In the last 25 years, medications have been found to be fairly successful in the treatment of OCD. First was the tricyclic antidepressant clomipramine (Anafranil). This has been followed by several of the newer SSRI class anti-depressants that act selectively on the re-uptake of serotonin, a neurotransmitter. In the last few years, neuro-imaging studies have begun to disclose the underlying pathophysiology of OCD. The area of the brain that functions abnormally is directly next to those areas that relate to tick disorders such as Tourette's Syndrome and to Attention Deficit Disorder. It now seems that variable amounts of dysfunction produce clinical symptoms that may be virtually all in one of these areas, or may be overlapping. Many people with ADD also have tics, as do many people with OCD. Most unexpected is the finding that children who have Rheumatic Fever and develop Sydinham's Chorea have a significantly increased risk of OCD. Therefore treatment with antibiotics early in an infectious illness may reduce the chances of future obsessive thinking. Obsessive-compulsive personality disorder

Obsessive-compulsive personality disorder is a condition characterized by a chronic preoccupation with rules, orderliness, and control.

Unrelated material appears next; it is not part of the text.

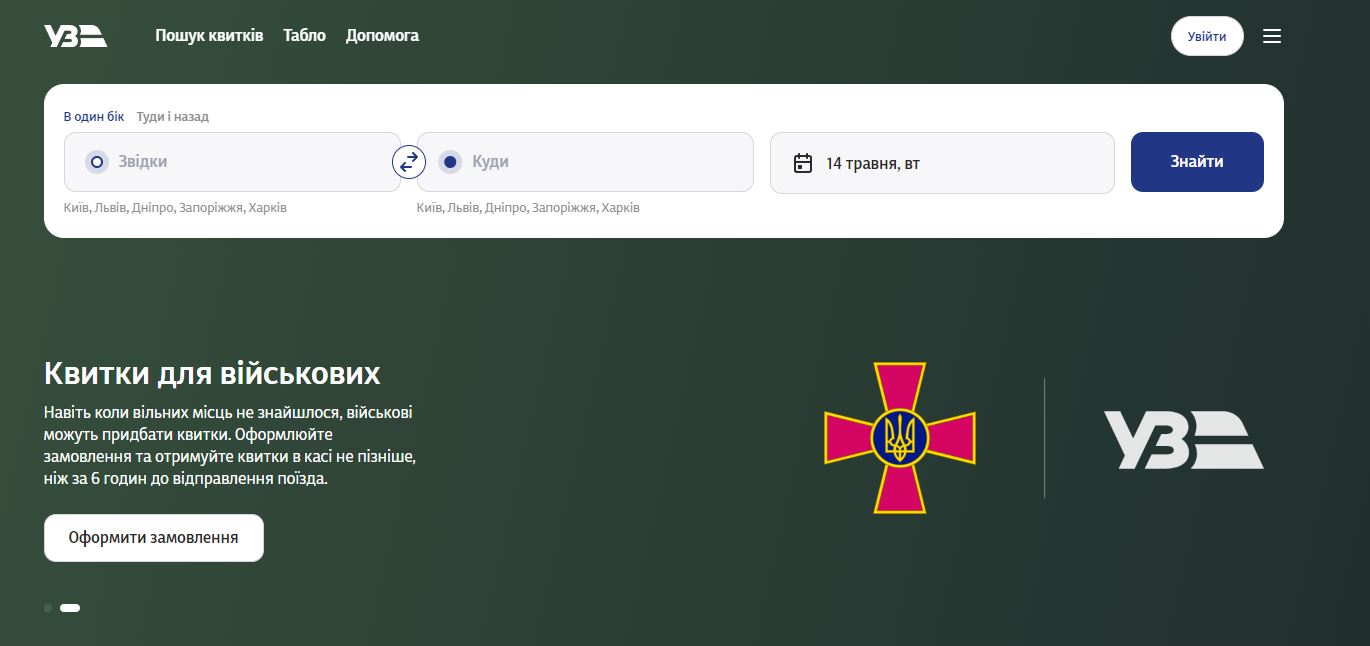1370x646 pixels.
Task: Open the 14 травня, вт date picker
Action: pos(941,163)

This disorder tends to occur in families and thus may have a genetic component. Obsessive-compulsive personality disorder most often occurs in men. It should not be confused with obsessive-compulsive disorder (OCD), which is another psychiatric condition that shares some symptoms with obsessive-compulsive personality disorder.

People with obsessive-compulsive personality disorder believe that their preoccupations are appropriate. They tend to be high achievers and have a sense of urgency about their actions. They may become extremely upset if others disturb their rigidly ordered routines.

Symptoms of Obsessive-compulsive personality disorder

A person with this personality disorder has symptoms of perfectionism that usually begin in early adulthood. This perfectionism may interfere with the person's ability to complete a given task because the rigid standards cannot be upheld. People with this disorder may emotionally withdraw when they are not able to control a situation.

Signs and tests

Some of the common signs of obsessive-compulsive personality disorder include:

  • Perfectionism
  • Inflexibility
  • Preoccupation with details, rules, and lists
  • Reluctance to allow others to do things
  • Excessive devotion to work
  • Restricted expression of affection
  • Lack of generosity
  • Inability to throw things away, even if there is no value in the object

Treatment of Obsessive-compulsive personality disorder

Medications such as selective serotonin reuptake inhibitors (for example, Prozac) may help reduce obsessions and compulsions. Cognitive-behavioral therapy may also help, and medications in combination with talk therapy may be more effective than either treatment alone.

Expectations (Prognosis)

The outlook for people with obsessive-compulsive personality disorder tends to be better than that of other personality disorders. The self-imposed rigidness and control of people with obsessive-compulsive personality disorder may prevent many of the complications -- such as drug abuse -- that are common to the other personality disorders. However, the social isolation common with this illness may eventually lead to feelings of depression later in life.